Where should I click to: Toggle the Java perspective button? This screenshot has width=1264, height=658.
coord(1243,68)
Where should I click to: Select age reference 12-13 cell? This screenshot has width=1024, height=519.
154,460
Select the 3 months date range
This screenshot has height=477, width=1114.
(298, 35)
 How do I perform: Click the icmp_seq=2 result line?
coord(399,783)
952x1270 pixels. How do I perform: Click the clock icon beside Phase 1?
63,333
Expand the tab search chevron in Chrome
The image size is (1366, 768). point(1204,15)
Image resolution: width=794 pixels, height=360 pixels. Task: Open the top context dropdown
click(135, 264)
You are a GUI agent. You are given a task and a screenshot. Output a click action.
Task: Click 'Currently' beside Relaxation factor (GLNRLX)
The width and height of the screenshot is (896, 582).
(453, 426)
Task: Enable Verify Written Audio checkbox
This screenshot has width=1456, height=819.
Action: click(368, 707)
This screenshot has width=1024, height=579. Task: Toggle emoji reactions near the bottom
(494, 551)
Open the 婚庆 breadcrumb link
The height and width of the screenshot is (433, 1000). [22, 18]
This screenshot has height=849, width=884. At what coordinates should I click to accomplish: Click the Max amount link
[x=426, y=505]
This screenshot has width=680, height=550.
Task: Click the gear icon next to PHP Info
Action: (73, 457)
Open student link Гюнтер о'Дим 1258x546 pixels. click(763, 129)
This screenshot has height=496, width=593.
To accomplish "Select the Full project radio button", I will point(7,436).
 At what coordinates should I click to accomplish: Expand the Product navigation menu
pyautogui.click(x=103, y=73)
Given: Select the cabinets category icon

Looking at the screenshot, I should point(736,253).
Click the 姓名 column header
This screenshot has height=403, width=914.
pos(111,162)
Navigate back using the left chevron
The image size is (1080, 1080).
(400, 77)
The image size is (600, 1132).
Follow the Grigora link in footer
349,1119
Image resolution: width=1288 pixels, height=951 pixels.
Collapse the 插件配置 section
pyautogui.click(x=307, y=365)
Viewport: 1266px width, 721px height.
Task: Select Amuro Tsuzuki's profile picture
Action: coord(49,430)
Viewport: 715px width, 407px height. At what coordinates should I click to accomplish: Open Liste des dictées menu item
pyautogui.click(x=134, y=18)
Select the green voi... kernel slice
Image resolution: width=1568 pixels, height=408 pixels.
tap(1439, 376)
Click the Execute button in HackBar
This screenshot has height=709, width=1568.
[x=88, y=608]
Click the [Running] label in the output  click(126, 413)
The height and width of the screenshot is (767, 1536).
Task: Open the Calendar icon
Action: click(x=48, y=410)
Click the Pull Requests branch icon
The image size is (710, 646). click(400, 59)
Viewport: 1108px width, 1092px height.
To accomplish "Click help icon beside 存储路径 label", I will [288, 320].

**Work order:**
Collect, from the material above, every line containing the word "will".

**Reply:**
To accomplish "Select the Full project radio button", I will point(7,436).
To accomplish "Click help icon beside 存储路径 label", I will [288, 320].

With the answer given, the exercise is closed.